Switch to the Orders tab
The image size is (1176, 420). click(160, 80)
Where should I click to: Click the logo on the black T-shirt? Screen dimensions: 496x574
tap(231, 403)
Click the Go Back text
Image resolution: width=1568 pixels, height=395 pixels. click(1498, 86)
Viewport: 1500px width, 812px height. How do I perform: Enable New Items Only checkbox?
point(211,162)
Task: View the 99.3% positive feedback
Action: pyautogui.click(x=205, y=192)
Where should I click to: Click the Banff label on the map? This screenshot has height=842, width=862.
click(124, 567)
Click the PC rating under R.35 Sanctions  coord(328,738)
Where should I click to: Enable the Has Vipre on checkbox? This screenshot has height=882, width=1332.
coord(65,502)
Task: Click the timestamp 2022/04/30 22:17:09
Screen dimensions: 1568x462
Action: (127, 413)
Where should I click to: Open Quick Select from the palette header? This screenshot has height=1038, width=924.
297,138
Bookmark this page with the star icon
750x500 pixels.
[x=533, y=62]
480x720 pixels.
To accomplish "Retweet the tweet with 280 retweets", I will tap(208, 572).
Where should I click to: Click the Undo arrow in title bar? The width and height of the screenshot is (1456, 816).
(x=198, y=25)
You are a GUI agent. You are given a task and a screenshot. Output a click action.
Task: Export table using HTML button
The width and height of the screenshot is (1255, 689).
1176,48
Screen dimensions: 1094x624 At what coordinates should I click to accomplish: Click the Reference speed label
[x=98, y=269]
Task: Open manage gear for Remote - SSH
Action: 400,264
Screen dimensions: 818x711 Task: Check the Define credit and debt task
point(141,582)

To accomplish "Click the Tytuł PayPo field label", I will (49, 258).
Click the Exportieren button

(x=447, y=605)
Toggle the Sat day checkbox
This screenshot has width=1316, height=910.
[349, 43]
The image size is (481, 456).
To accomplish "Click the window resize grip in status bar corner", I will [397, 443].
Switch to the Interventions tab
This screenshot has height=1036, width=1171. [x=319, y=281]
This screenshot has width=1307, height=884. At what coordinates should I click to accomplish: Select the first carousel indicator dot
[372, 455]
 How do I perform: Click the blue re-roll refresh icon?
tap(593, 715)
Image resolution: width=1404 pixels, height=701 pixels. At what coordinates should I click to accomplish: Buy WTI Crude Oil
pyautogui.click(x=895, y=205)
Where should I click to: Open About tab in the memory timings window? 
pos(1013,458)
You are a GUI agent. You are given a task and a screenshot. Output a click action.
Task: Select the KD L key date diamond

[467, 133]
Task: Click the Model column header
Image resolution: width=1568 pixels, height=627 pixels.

■ ■ ■ ■

Output the lines as a numbered list with blank lines omitted, starting at the line that contains "Toggle the Sat day checkbox" and ending after the line that contains "will [397, 443].".

--- RESPONSE BELOW ---
1. Toggle the Sat day checkbox
2. This screenshot has width=1316, height=910.
3. [349, 43]
4. The image size is (481, 456).
5. To accomplish "Click the window resize grip in status bar corner", I will [397, 443].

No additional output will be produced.